Stored data
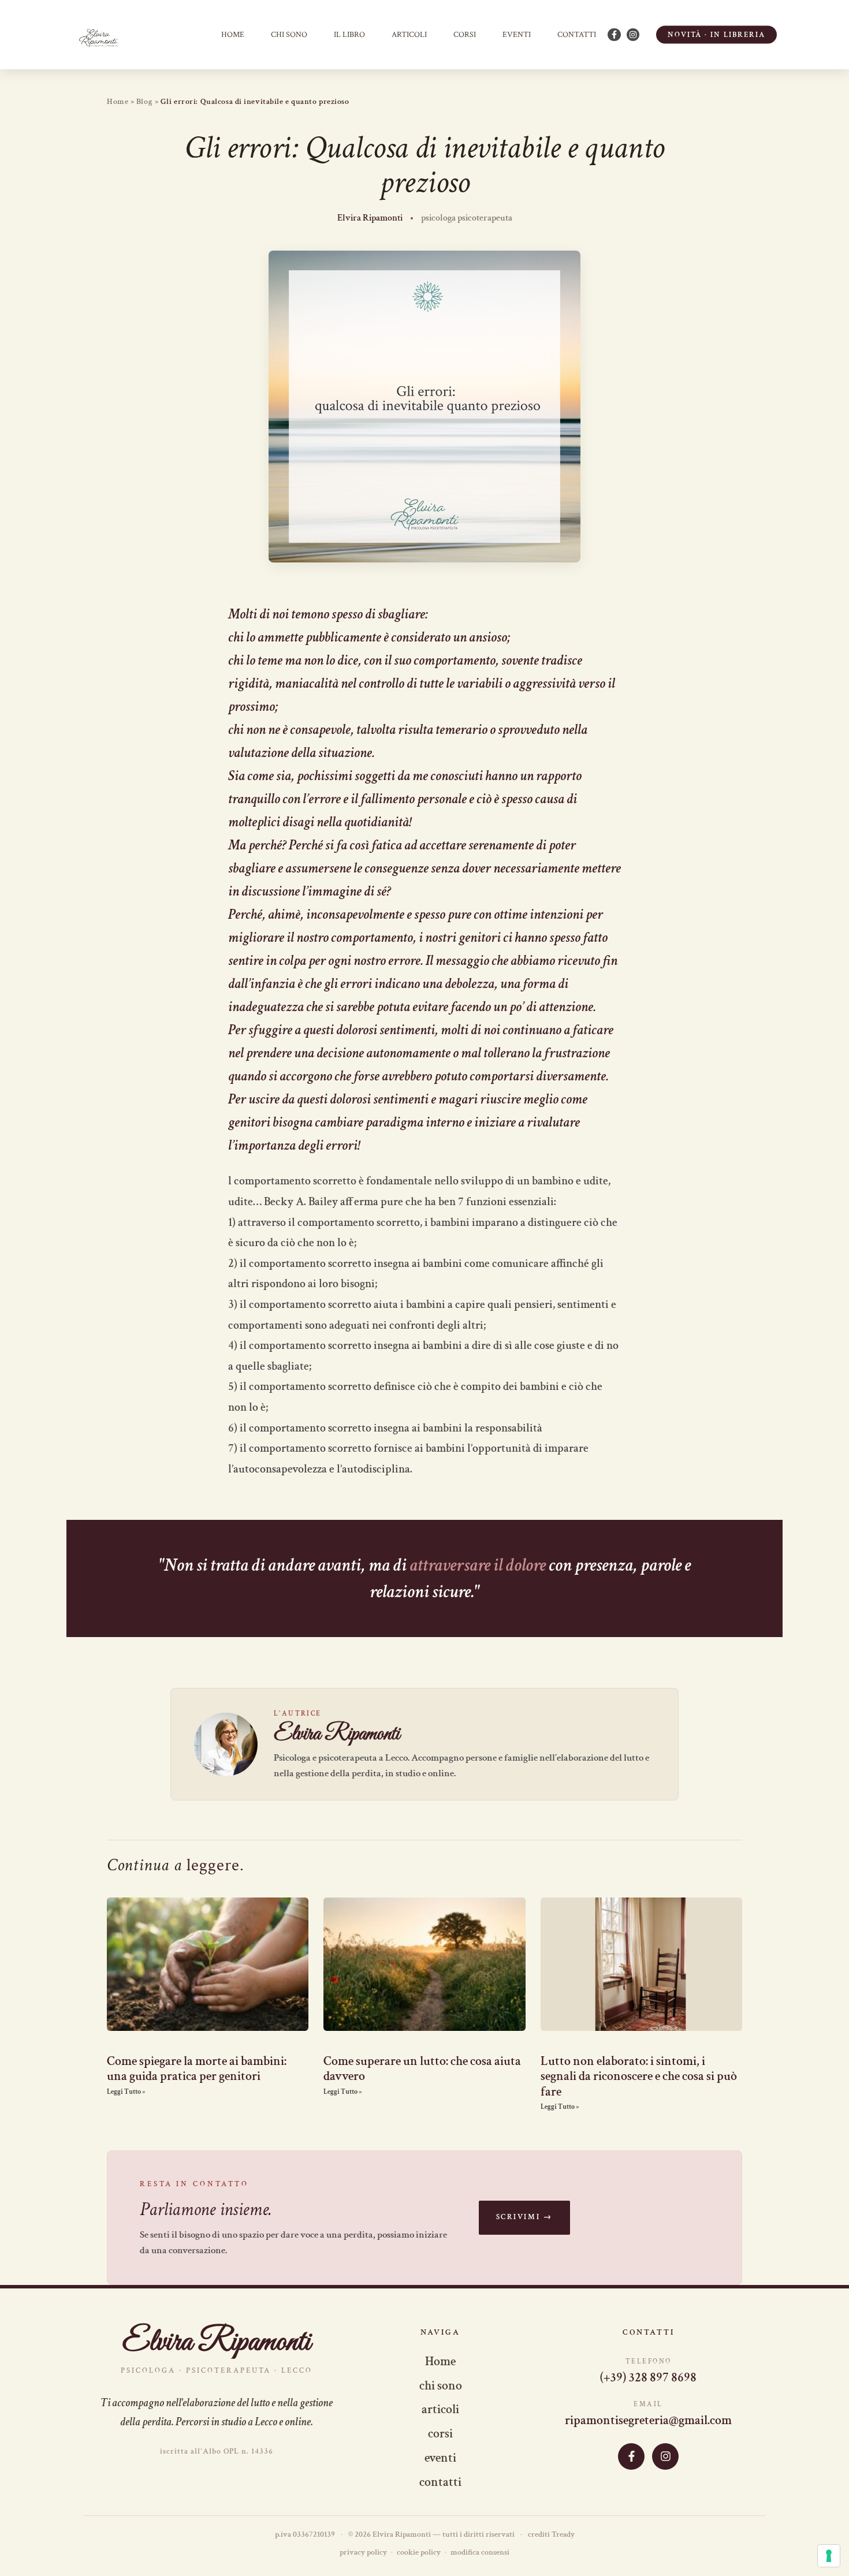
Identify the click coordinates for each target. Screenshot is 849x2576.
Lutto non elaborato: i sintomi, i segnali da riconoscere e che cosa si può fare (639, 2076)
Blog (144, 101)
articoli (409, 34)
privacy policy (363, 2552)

...

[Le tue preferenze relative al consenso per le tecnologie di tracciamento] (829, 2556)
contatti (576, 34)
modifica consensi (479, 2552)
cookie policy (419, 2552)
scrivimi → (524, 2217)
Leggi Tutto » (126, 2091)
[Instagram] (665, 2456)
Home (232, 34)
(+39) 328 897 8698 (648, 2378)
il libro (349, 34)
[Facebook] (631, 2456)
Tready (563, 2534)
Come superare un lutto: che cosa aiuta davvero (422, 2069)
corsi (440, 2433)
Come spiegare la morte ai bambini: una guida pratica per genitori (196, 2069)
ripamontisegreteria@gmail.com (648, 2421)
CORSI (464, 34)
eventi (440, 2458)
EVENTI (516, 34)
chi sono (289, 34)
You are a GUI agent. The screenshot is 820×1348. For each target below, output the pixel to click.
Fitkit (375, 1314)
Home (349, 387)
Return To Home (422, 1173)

--

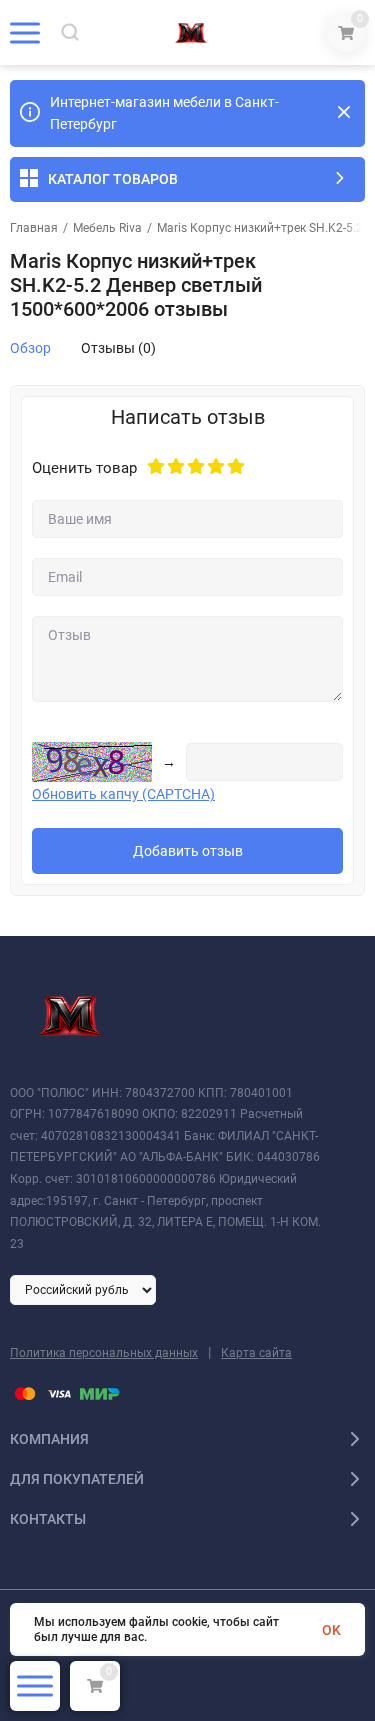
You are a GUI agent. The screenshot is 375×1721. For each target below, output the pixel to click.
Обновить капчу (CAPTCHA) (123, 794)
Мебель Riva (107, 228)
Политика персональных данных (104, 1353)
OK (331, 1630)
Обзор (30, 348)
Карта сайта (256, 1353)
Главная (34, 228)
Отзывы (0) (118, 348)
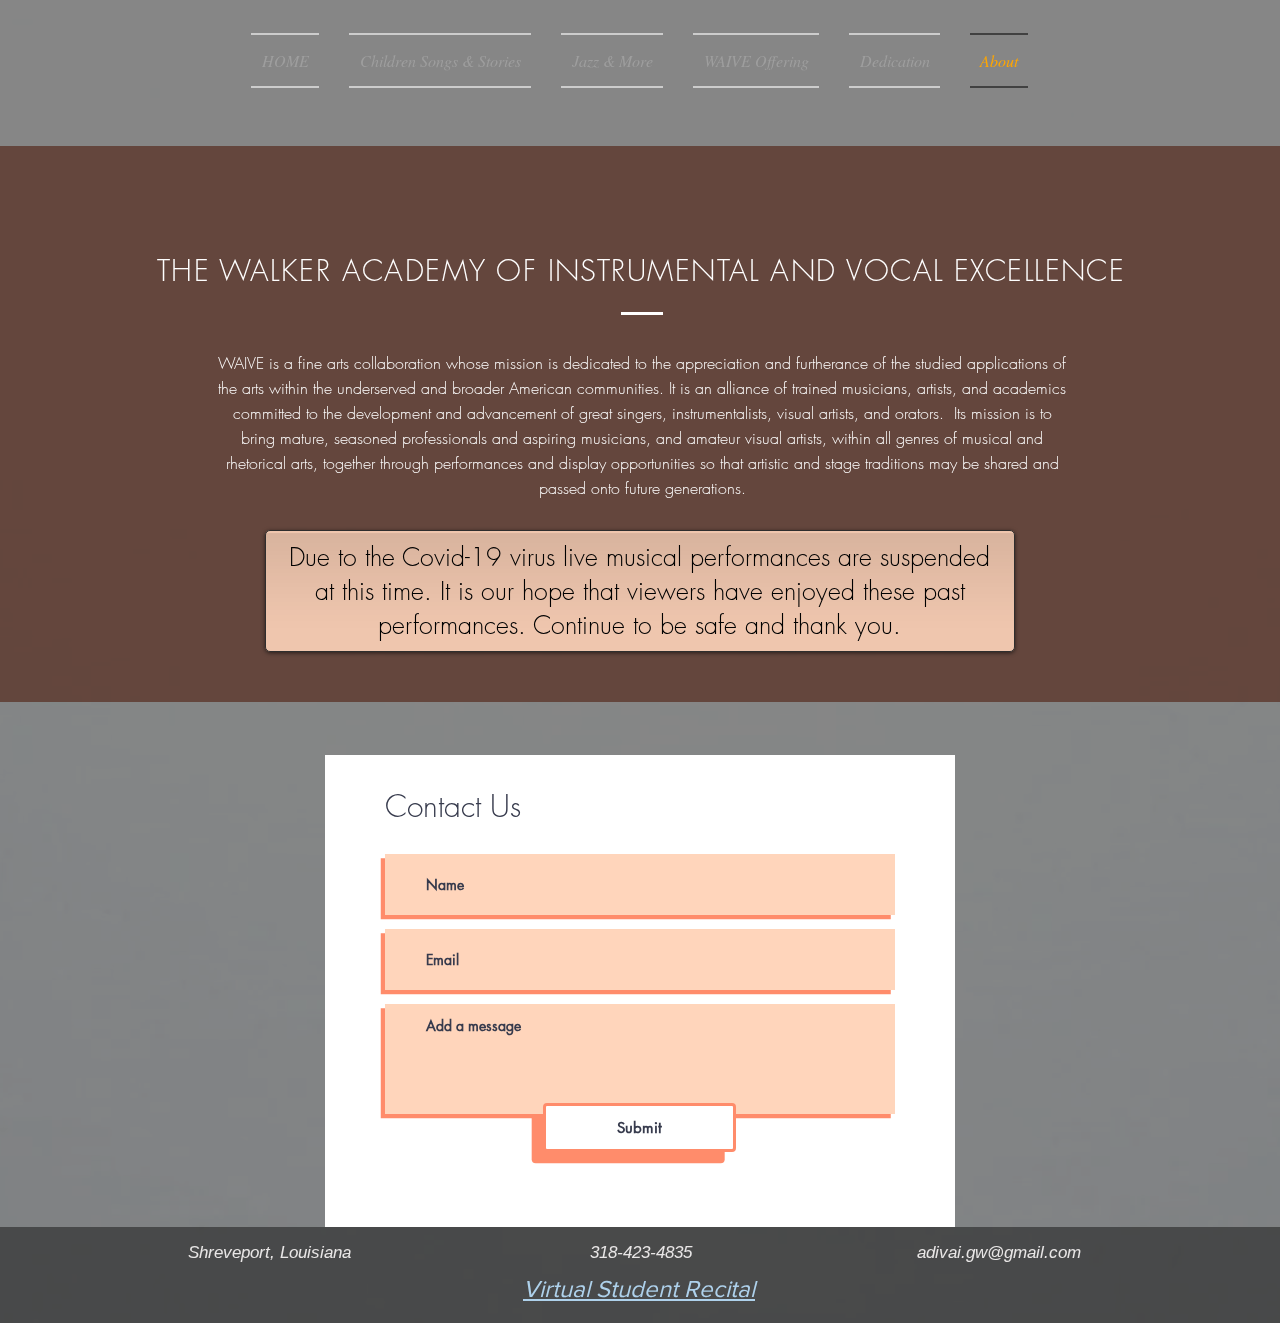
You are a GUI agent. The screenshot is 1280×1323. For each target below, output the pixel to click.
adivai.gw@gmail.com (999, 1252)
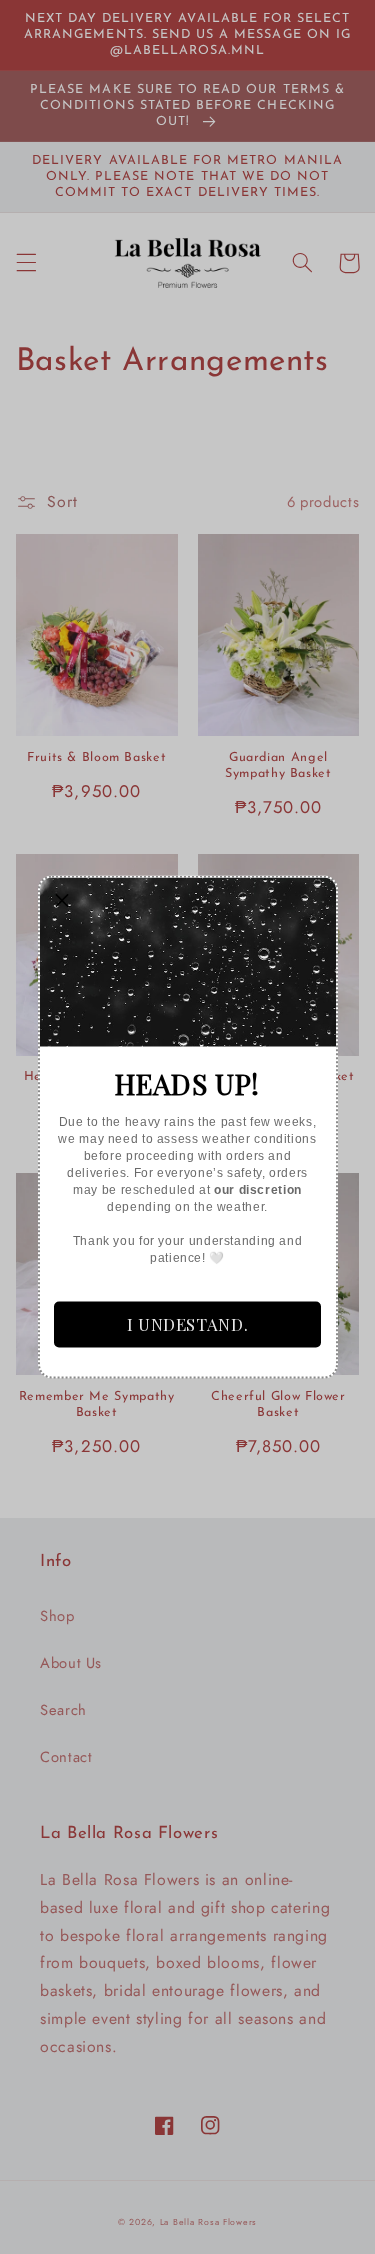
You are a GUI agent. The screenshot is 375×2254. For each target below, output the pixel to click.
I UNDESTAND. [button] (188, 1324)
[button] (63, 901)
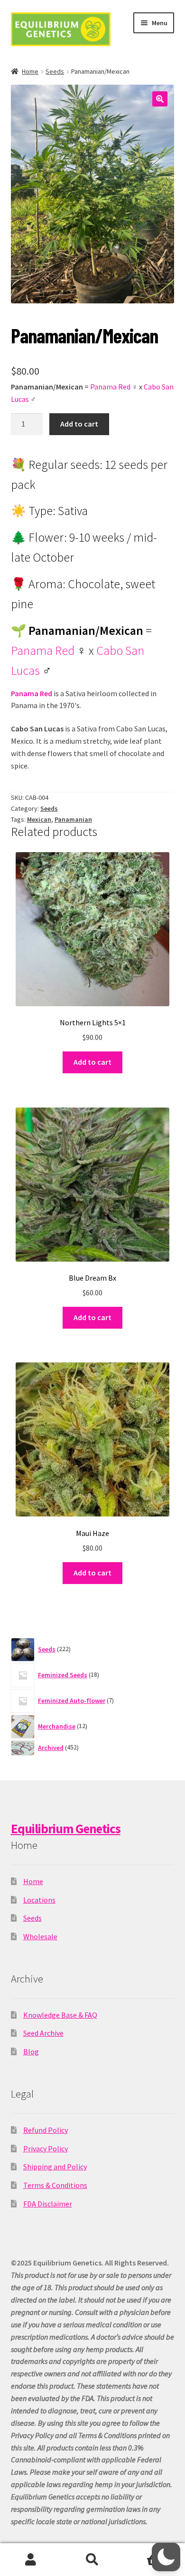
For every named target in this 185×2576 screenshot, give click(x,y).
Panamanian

**EXERCISE DESCRIPTION**
Print again the lines of the entries above that fall between the line holding "(+39) 328 897 8698 (648, 2378)" and the line holding "Return To Home (422, 1173)", inclusive, exactly as they stand.

**EXERCISE SOLUTION**
(+39) 328 897 8698 (648, 2378)
il libro (349, 34)
[Facebook] (631, 2456)
Tready (563, 2534)
Come superare un lutto: che cosa aiuta davvero (422, 2069)
corsi (440, 2433)
Come spiegare la morte ai bambini: una guida pratica per genitori (196, 2069)
ripamontisegreteria@gmail.com (648, 2421)
CORSI (464, 34)
eventi (440, 2458)
EVENTI (516, 34)
chi sono (289, 34)
You are a GUI agent. The screenshot is 820×1348. For each target below, output the pixel to click.
Fitkit (375, 1314)
Home (349, 387)
Return To Home (422, 1173)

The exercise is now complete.